AWS – Is It HIPAA Compliant?
Is Amazon Web Services or AWS HIPAA Complaint? This is a question that many healthcare providers have a hard time finding a real answer to. However, we at LuxSci have put in the effort to answer the question once and for all. Hopefully, you’ll find it helpful.
To begin with, AWS definitely includes features that can be used to help you meet all of the requirements of the HIPAA Security Rule. Amazon will even sign a BAA (Business Associate Agreement) with healthcare customers.
All of this can create the impression that using AWS is automatically HIPAA compliant. However, this isn’t the whole story.
You see, it is still very easy to commit information architecture or configuration mistakes that leave data, or in this case, Protected Health Information (ePHI) exposed to unauthorized access, which is a clear HIPAA violation. It is also easy to omit security controls, such as access auditing, logging, backups, and encryption, that are essential for compliance.
Understanding the confusion
Amazon obviously supports HIPAA compliance and ensures that AWS can be leveraged in a way that is compliant. But, the cold hard truth at the end of the day is that AWS is simply a cloud-based platform, and like any flexible platform, compliance isn’t enforced. Complete compliance ultimately boils down exactly to how you use the service.
For instance, let’s look at S3 (the Simple Storage Service). AWS offers S3 to help with data storage, data sharing, and so on. As long as you are connected to the internet, you can access S3-stored data. Of course, AWS’s data centers are secure and the systems holding the data are secure; however, Amazon also needs to make the data easy to access no matter what your particular business and software requirements are. This is where the whole configuration thing comes into play.
S3 is secure as long as the data is stored properly, only the right people have access to it, and you track access as needed. One mistake in the way permissions are set or access is configured is all it takes for the data to end up being exposed.
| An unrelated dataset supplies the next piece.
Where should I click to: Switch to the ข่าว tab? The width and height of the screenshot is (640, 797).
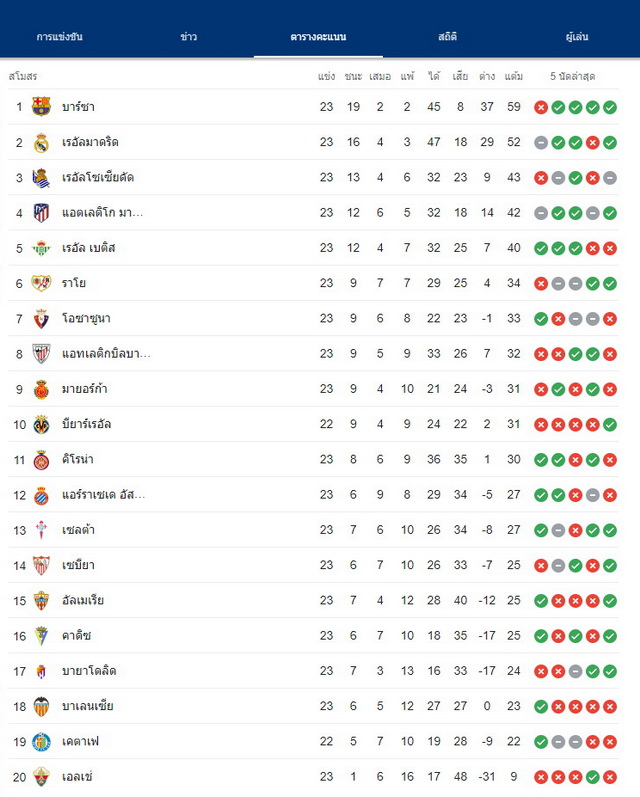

So, S3 isn’t immune to risk and therefore, cannot guarantee HIPAA compliance. If you were to leave S3 buckets unprotected and open to free access, you’d be in violation of HIPAA’s policies — and this has definitely happened! So, make sure your S3 buckets are secured. Some of the latest breaches in healthcare companies using AWS has been due to PHI being left open to free access.
S3 buckets offer all the security options you need. However, it is completely up to you to enable and properly employ the features needed for your particular application’s security.
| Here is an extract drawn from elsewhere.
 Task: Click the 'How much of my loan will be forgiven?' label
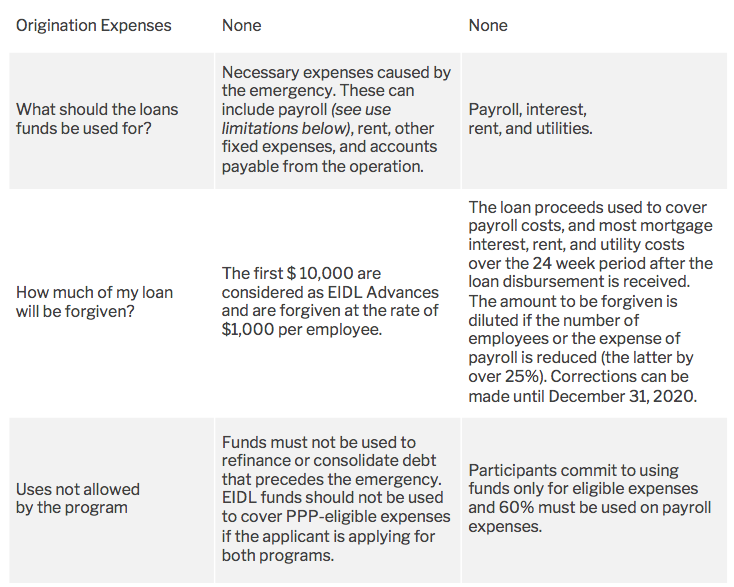(95, 301)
S3 is also one of the simpler of Amazon’s services — others through which ePHI may flow or in which ePHI may be stored are much more complicated and require deeper levels of understanding with respect to security-related choices to prevent compliance issues.
Easier said than done
As soon as you sign a BAA for AWS, you agree to have gone through their instructions to ensure proper use of the service. This includes agreeing to set access controls and permissions properly. If you don’t get the configuration right, Amazon will not be held responsible. On the contrary, it is you who will be answering for the HIPAA violation.
AWS makes things easier by providing all the necessary documentation to ensure proper configuration. However, there are multiple ways to provide access controls and permissions, which means there are several points of vulnerability that can be exploited. Additionally, it requires software engineers skilled in security and familiar with HIPAA compliance to be able to take AWS’ recommendations and create a compliant solution that uses AWS.
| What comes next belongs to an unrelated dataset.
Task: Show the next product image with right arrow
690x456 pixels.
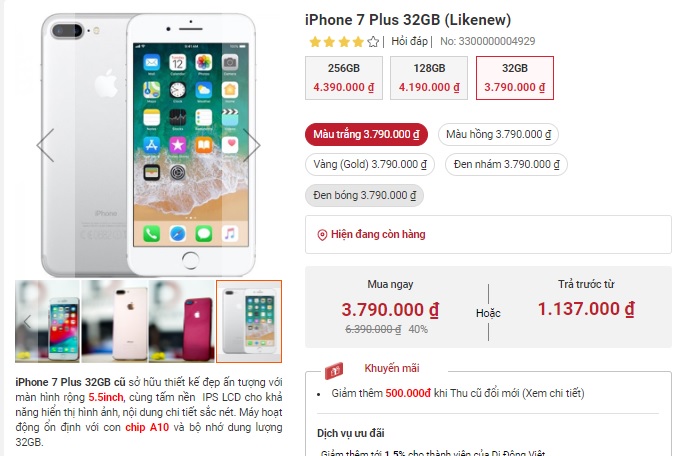Action: point(252,145)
Many AWS S3 buckets have been found in an unprotected state by security researchers who have then gone on to alert the healthcare organizations about the fact that their PHI has been left exposed. Ironically enough, this means that even hackers can detect exposed PHI. To make things worse, it is much easier to steal via the cloud than it is through any other alternative method. Hackers just need the data to be exposed.
So, in short, AWS is not as HIPAA compliant as you want it to be. In fact, it is hardly HIPAA compliant. The only things that AWS offers are services that allow for HIPAA compliance. But, most of the compliance work needs to come from your side. This is analogous to purchasing web hosting services from a HIPAA-compliant web hosting provider. The provider gives you an environment that is compliant, but it is up to you to do the right things in that environment; doing the “right things” requires experience.
Needless to say, this is confusing for healthcare organizations who simply want cloud services that are efficient and secure; services that are not completely dependent on the user to ensure HIPAA compliance.
For those without extensive experience in software development, security, and compliance, it is best to look to security providers that build on top of AWS and similar systems. They, like LuxSci, do more if the security and compliance work and you have less to worry about.